• [Goals]:
#1 List every villain that the piece on comic-book universities says has been on the staff or faculty of Empire State University.
#2 From the piece on comic-book universities, write out word for word the part that begins with the words containing "Fall is in the" and ends with "by a supervillain.".

• [Passage to read]:
□ □ □ □ □ □ □

Fall is in the air, the summer is over and for many that means it’s back to school or university. The new school year brings with it new stresses, but also the chance to see old friends, make new ones, expand one’s knowledge and, of course, get turned into a monster by a supervillain.
Wait, no, my bad. That’s only if you go to a comic-book university. While they may have their problems in our world, in comics universities are such hotbeds of supercriminality that it’s amazing they’re not more closely regulated.
Probably the most obvious collegiate superhero is Spider-Man. When Spidey debuted in 1962, he was revolutionary not only in that he was a teen superhero — a role usually reserved for sidekicks and team members — and that he aged more or less in real time. That’s slowed down since then — which is why Spidey isn’t in his late 60s — but it did mean that after a few years Peter Parker graduated from high school and went off to university. That brought with it new characters, a depressingly high percentage of whom turned out to be supervillains.
Spidey’s alma mater, Empire State University (a fictionalized hybrid of Columbia and NYU) has had at least two major supervillains on its staff: Curt Connors became the tragic monster called The Lizard, while Professor Miles Warren was The Jackal (there is kind of a recurring theme to Spider-Man villains). Lesser villains who’ve been on ESU’s faculty include Lightmaster, Lunatik (who managed to get a job as a theatre professor despite being a fragmentary version of a power-mad dictator from another dimension), Humbug (who only turned to crime after his funding was cut and later reformed) and the Vulture (but the third Vulture, not the original).

□ □ □ □ □ □ □

• [Listed records]:

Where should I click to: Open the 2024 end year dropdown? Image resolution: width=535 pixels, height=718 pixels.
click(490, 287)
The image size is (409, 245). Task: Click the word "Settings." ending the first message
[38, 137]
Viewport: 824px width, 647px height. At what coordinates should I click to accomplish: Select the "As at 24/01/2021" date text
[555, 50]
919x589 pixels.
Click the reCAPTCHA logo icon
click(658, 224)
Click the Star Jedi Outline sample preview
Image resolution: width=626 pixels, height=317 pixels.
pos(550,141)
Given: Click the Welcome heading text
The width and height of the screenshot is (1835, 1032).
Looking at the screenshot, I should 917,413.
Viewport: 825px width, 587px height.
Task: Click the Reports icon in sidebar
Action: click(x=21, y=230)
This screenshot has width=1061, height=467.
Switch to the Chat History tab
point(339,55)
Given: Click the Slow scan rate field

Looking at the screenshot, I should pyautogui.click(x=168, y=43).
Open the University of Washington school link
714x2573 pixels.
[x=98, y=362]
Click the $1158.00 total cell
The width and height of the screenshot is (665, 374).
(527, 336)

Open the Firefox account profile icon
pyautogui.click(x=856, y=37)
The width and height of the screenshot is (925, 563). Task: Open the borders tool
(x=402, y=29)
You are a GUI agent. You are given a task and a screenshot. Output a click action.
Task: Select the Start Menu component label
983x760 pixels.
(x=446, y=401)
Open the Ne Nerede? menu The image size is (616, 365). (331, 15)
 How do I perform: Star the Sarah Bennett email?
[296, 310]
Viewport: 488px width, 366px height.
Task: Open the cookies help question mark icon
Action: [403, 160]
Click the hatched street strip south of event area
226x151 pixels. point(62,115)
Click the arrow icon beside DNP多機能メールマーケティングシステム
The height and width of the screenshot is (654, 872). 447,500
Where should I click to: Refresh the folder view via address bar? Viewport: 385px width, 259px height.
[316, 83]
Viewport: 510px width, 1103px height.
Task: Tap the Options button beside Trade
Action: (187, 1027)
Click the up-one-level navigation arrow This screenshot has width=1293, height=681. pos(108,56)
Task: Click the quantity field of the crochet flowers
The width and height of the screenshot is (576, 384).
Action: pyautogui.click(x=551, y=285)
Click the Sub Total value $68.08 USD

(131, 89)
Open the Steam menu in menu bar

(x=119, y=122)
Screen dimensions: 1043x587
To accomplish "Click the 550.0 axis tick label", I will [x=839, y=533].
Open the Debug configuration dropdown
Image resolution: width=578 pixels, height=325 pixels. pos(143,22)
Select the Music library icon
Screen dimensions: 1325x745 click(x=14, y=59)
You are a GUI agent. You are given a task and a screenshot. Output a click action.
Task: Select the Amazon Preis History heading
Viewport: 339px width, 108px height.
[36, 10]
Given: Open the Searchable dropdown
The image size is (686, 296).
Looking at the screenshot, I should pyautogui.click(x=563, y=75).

□ □ □ □ □ □ □

• [Answers by task]:
#1
- The Lizard (Curt Connors)
- The Jackal (Professor Miles Warren)
- Lightmaster
- Lunatik
- Humbug
- The Vulture (the third Vulture)

#2
Fall is in the air, the summer is over and for many that means it’s back to school or university. The new school year brings with it new stresses, but also the chance to see old friends, make new ones, expand one’s knowledge and, of course, get turned into a monster by a supervillain.